Sunday 28 September 2014

Weekend Baking: Gin and Tonic Cake

This is a genius idea. Make a lemon drizzle, but instead of just drizzling it with lemon, add some gin in there too. A lemon ginzle, if you will. I've run out of tonic (this is a disgrace) so mine is just gin and lemon; I used the slightly unusual Spanish gin Mother Hand brought me back from one of her holidays in the cake, and Gordon's Elderflower Gin for the ginzle. It was that or Sipsmith and I couldn't bear to use that for baking.

It's quite potent. I'm not really sure whether I should be taking it to work, to be honest, but I'm sure the staff will thank me for it.

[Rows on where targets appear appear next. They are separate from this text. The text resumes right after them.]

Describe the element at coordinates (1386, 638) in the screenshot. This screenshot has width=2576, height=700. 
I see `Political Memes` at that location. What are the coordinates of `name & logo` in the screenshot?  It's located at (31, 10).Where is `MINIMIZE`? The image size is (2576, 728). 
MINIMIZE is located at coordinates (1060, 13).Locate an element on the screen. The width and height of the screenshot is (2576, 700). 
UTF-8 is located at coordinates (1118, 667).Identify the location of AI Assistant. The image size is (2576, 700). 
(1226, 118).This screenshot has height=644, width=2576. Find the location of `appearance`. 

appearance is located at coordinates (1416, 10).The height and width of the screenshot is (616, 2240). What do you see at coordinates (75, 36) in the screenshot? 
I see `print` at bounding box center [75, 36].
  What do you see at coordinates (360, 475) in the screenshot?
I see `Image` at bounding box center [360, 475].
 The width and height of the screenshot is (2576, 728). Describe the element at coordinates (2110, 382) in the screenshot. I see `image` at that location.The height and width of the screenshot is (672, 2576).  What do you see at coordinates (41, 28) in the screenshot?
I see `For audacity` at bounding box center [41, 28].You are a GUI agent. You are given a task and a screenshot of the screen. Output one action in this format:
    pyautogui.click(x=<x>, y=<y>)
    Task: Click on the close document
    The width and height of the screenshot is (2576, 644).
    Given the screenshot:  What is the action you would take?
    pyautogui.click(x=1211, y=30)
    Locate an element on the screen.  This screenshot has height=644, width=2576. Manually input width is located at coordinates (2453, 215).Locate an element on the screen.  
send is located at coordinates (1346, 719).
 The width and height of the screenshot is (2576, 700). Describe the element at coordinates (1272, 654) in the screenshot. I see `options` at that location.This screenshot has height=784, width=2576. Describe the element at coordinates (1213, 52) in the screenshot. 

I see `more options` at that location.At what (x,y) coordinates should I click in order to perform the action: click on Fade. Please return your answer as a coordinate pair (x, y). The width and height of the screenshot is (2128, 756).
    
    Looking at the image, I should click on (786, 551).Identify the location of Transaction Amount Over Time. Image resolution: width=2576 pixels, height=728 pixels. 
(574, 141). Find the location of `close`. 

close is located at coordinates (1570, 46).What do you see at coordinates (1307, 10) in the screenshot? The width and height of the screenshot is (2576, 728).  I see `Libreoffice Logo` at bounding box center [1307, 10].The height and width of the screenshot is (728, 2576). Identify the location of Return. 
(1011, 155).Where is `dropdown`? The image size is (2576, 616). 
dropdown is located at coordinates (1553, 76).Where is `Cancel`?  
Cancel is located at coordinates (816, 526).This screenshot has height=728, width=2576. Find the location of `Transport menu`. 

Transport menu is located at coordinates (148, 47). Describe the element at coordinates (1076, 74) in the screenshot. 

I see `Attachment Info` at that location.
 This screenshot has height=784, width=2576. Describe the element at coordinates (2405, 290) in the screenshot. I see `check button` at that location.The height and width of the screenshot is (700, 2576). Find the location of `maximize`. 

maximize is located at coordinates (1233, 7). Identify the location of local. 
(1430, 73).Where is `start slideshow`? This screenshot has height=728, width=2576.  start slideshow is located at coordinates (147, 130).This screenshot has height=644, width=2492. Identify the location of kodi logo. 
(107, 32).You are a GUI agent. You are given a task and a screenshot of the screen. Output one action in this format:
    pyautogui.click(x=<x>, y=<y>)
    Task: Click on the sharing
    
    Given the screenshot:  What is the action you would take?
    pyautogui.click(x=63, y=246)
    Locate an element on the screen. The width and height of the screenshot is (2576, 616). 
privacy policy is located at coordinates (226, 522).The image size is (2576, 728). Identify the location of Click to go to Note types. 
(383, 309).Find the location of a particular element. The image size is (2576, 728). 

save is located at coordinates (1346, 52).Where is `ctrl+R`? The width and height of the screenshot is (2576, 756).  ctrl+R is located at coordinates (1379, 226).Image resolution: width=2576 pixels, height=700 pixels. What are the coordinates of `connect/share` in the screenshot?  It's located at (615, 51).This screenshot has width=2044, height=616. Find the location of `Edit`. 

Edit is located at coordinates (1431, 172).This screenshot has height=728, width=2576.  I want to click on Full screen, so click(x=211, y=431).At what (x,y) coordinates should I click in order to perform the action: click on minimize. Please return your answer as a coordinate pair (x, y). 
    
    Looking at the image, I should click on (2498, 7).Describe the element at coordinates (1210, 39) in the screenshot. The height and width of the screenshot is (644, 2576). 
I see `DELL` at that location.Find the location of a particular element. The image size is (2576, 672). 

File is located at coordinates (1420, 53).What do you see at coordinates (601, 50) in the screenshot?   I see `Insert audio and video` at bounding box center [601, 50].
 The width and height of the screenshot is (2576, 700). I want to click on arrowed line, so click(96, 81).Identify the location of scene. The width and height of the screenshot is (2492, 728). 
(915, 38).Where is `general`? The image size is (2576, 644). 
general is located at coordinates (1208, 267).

The ingredients thing is a bit odd. I did rummage around the internet looking for an alternative because who has ever heard of weighing your ingredients to equal the mass of the eggs? In the end, though, I decided it was pretty arrogant not to give it a whirl and it works beautifully. My four eggs handily weighed 250g so it was quite straightforward, especially with the butter.

4 eggs
Butter
Caster Sugar
Plain flour
Baking powder
2 lemons
200ml gin
Dash of tonic (if you've got any in)
150g caster sugar, for the ginzle

Weigh the eggs. Measure out that amount of butter and sugar; beat until pale and fluffy. Beat in the eggs. Fold in that weight of flour and baking powder. Grate in the rind of the lemons and fold this in too. Add the juice of one lemon and about half the gin. This will look pretty dodgy, especially to begin with, because it's a lot of liquid, but it's ok.

Turn into a prepared loaf tin and bake for 45 minutes at 180 degrees until a skewer comes out clean. Meanwhile combine the remaining gin with the juice of the other lemon and the sugar (you'll see the original uses granulated but I only had caster). When the cake comes out, leave to cool briefly, then skewer all over and pour over most of the ginzle. Leave to cool in the tin. If you don't use lazy silicone bakeware like me, you might want to turn it out, remove the paper and put it back in the tin to ensure it (a) doesn't stick and (b) doesn't dissolve your lining paper into the cake.

When completely cool, turn out onto a serving plate and spoon over the rest of the ginzle.

I think I might try this with limes next time.

1 comment:

Jenny said...

My gran taught me to make a sponge using the mass of the eggs. It always works really well. I think it was easier when you were using a balance rather than scales like we have now.